Siostry są bardzo dumne z każdego osiągnięcia swoich podopiecznych. „Dzieci są niezwykle twórcze, potrafią ułożyć piosenkę, na przykład z okazji dnia nauczyciela. Śpiewają na kilka głosów, mamy też szkolny chór. Występują podczas każdych uroczystości szkolnych, prowadzą też śpiew w trakcie niedzielnej Mszy świętej” – mówi siostra Pia. W szkole prowadzone są też lekcje tańca przez dwie nauczycielki. Uczestniczą w nich młodsze i starsze dzieci niedowidzące.
W szkole uczy się również grupa dzieci dotkniętych albinizmem. Czują się tu bezpiecznie, mimo że w Afryce ich losy bywają tragiczne. „Pewnego dnia kobieta przywiozła do szkoły dwójkę dzieci albinosów, mówiąc, że jedynie trzecie, które zostało w domu jest Rwandyjczykiem” – opowiada siostra. „Dlatego właśnie trzeba obdarzyć je szczególną miłością” – podkreśla.
Siostry podkreślają, że Opatrzność czuwa nad nimi. „Bóg rzeczywiście bardzo się o nas troszczy, posyłając nam ofiarodawców, bo w większości nasze funkcjonowanie jest możliwe dzięki ofiarom, w większości są to dary z Polski, ale też kilku organizacji z innych krajów” – dodaje siostra Pia.
„Czasem wystarczy, że pomyślimy o jakimś nowym pomyśle, a nagle pojawiają się osoby, które pomagają nam w jego realizacji” – zaznacza.
Szczególną patronką w codziennych obowiązkach jest dla sióstr Matka Róża Czacka.
„Ona sama przyjęła ślepotę, jako wolę bożą, staramy się zatem ze wszystkich sił dawać dzieciom wiarę. Jest to o tyle łatwe, że społeczeństwo rwandyjskie jest wierzące. Wdzięczność i radość widać na twarzach dzieci. „Łzy wywołują u nich nawet najmniejsze podarunki, które dostają, gdy zorganizuje się urodziny, to radość jest ogromna, są wdzięczne, że ktoś pamięta o takiej okazji” – mówi siostra Pia.
„Radość, wdzięczność, chęć do nauki. Tutaj dzieci odzyskują wiarę, że mogą w życiu coś osiągnąć. Są dumne, gdy mogą pokazać w domu, że potrafią czytać. Tworzą czapki i szaliki podczas warsztacików dziewiarskich” – to wszystko jest wielką motywacją dla sióstr. „To, że tutaj jesteśmy, jest bożym dziełem, czujemy to, jest nas mało, a ośrodek jest duży, zatem liczymy też na nowe powołania” – zaznacza siostra Pia.

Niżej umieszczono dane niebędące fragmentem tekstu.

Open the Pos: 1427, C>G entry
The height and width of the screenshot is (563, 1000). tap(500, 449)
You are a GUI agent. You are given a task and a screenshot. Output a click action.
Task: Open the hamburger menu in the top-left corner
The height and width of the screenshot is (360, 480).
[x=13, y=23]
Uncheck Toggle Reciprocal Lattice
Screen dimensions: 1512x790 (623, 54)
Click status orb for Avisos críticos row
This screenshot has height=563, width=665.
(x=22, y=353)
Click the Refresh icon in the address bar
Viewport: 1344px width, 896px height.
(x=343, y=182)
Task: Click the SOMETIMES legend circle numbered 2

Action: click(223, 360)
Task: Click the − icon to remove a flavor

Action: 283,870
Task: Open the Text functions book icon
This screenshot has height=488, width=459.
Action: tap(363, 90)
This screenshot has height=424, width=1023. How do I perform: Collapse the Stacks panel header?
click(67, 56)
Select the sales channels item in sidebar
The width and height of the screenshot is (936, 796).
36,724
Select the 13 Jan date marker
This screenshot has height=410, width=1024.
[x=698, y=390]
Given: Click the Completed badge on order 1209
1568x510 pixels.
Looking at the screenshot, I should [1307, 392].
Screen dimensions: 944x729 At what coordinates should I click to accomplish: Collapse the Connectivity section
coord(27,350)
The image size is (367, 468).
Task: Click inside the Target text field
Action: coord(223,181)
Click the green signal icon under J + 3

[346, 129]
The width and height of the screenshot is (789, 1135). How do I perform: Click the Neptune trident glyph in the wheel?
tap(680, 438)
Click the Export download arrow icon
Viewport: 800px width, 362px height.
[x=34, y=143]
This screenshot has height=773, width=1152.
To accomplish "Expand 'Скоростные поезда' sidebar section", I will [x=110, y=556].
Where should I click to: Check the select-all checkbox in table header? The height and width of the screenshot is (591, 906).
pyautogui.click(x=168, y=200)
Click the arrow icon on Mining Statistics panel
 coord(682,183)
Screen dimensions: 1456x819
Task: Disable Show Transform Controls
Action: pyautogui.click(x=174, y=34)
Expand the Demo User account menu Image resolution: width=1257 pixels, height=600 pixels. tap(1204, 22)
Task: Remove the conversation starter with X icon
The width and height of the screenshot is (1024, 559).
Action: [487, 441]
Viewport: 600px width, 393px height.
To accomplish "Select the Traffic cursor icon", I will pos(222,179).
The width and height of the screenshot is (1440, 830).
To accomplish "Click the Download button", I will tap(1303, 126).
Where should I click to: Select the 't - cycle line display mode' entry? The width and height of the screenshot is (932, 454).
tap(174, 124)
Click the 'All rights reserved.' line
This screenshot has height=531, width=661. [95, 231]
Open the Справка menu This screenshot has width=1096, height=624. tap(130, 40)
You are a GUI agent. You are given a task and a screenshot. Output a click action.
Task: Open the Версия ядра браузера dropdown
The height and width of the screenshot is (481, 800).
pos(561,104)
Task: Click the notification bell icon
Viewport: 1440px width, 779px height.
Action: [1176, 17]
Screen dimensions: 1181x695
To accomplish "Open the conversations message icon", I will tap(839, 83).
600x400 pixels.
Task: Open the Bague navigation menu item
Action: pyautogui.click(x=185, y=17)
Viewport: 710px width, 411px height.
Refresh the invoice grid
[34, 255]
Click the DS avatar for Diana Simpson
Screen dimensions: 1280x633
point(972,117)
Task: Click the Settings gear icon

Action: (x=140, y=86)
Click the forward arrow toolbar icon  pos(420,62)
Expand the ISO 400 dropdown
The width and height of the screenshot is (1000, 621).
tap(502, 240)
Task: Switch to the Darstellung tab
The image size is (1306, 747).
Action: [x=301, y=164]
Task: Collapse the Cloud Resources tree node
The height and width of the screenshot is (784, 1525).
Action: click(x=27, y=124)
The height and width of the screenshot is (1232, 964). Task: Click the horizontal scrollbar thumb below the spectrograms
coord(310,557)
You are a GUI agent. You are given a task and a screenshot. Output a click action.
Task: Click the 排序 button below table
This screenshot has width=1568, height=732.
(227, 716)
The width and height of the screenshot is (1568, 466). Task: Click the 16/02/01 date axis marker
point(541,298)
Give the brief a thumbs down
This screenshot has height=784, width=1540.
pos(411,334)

Ważnym wsparciem dla sióstr będzie też pojawienie się polskiego Ambasadora w Rwandzie. Placówka jest przygotowywana. W lutym 2024 roku ośrodek odwiedził prezydent Andrzej Duda z małżonką Agatą Kornhauser–Dudą.
„Tutaj ludzie cieszą się z tego, co mają, a mają niewiele” – podkreśla siostra Pia. To dopiero pierwszy rok jej posługi w ośrodku, ale znak szczególny – uśmiech – już od swoich podopiecznych przejęła.